Saved entries
□ □ □ □ □
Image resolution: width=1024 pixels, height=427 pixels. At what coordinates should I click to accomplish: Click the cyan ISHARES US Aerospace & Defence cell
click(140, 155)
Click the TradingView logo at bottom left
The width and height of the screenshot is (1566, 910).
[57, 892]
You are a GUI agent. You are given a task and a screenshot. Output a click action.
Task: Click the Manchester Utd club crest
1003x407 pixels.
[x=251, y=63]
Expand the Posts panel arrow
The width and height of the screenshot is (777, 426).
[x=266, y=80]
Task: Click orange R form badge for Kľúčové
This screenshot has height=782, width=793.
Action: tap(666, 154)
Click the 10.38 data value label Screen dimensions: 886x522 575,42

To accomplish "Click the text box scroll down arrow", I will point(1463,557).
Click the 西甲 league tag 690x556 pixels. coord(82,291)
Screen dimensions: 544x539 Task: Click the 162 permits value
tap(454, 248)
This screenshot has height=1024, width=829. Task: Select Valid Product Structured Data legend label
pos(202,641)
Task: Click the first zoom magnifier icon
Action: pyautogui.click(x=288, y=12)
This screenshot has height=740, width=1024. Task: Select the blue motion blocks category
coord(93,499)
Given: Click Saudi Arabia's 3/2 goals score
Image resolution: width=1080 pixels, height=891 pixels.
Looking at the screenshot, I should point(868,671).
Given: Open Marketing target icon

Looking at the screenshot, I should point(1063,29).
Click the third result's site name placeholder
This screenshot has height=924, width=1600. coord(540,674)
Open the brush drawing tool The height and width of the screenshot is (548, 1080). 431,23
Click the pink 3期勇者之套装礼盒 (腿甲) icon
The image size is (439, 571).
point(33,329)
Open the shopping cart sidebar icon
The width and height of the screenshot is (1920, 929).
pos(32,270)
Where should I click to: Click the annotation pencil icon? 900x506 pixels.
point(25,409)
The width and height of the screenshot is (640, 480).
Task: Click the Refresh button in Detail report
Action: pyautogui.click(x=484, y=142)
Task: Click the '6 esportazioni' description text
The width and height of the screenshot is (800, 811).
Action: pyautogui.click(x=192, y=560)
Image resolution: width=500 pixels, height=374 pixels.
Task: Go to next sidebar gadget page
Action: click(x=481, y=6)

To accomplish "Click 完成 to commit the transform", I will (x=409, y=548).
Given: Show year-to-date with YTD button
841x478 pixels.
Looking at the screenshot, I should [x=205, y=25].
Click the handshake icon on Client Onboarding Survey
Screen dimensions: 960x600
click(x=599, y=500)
□ □ □ □ □
▸ Task statement
Print all the data above word for word.

▸ Answer area
Image resolution: width=1024 pixels, height=427 pixels. At what coordinates should I click to accomplish: Click the cyan ISHARES US Aerospace & Defence cell
click(140, 155)
Click the TradingView logo at bottom left
The width and height of the screenshot is (1566, 910).
[57, 892]
You are a GUI agent. You are given a task and a screenshot. Output a click action.
Task: Click the Manchester Utd club crest
1003x407 pixels.
[x=251, y=63]
Expand the Posts panel arrow
The width and height of the screenshot is (777, 426).
[x=266, y=80]
Task: Click orange R form badge for Kľúčové
This screenshot has height=782, width=793.
Action: tap(666, 154)
Click the 10.38 data value label Screen dimensions: 886x522 575,42

To accomplish "Click the text box scroll down arrow", I will point(1463,557).
Click the 西甲 league tag 690x556 pixels. coord(82,291)
Screen dimensions: 544x539 Task: Click the 162 permits value
tap(454, 248)
This screenshot has height=1024, width=829. Task: Select Valid Product Structured Data legend label
pos(202,641)
Task: Click the first zoom magnifier icon
Action: pyautogui.click(x=288, y=12)
This screenshot has height=740, width=1024. Task: Select the blue motion blocks category
coord(93,499)
Given: Click Saudi Arabia's 3/2 goals score
Image resolution: width=1080 pixels, height=891 pixels.
Looking at the screenshot, I should point(868,671).
Given: Open Marketing target icon

Looking at the screenshot, I should point(1063,29).
Click the third result's site name placeholder
This screenshot has height=924, width=1600. coord(540,674)
Open the brush drawing tool The height and width of the screenshot is (548, 1080). 431,23
Click the pink 3期勇者之套装礼盒 (腿甲) icon
The image size is (439, 571).
point(33,329)
Open the shopping cart sidebar icon
The width and height of the screenshot is (1920, 929).
pos(32,270)
Where should I click to: Click the annotation pencil icon? 900x506 pixels.
point(25,409)
The width and height of the screenshot is (640, 480).
Task: Click the Refresh button in Detail report
Action: pyautogui.click(x=484, y=142)
Task: Click the '6 esportazioni' description text
The width and height of the screenshot is (800, 811).
Action: pyautogui.click(x=192, y=560)
Image resolution: width=500 pixels, height=374 pixels.
Task: Go to next sidebar gadget page
Action: click(x=481, y=6)

To accomplish "Click 完成 to commit the transform", I will (x=409, y=548).
Given: Show year-to-date with YTD button
841x478 pixels.
Looking at the screenshot, I should [x=205, y=25].
Click the handshake icon on Client Onboarding Survey
Screen dimensions: 960x600
click(x=599, y=500)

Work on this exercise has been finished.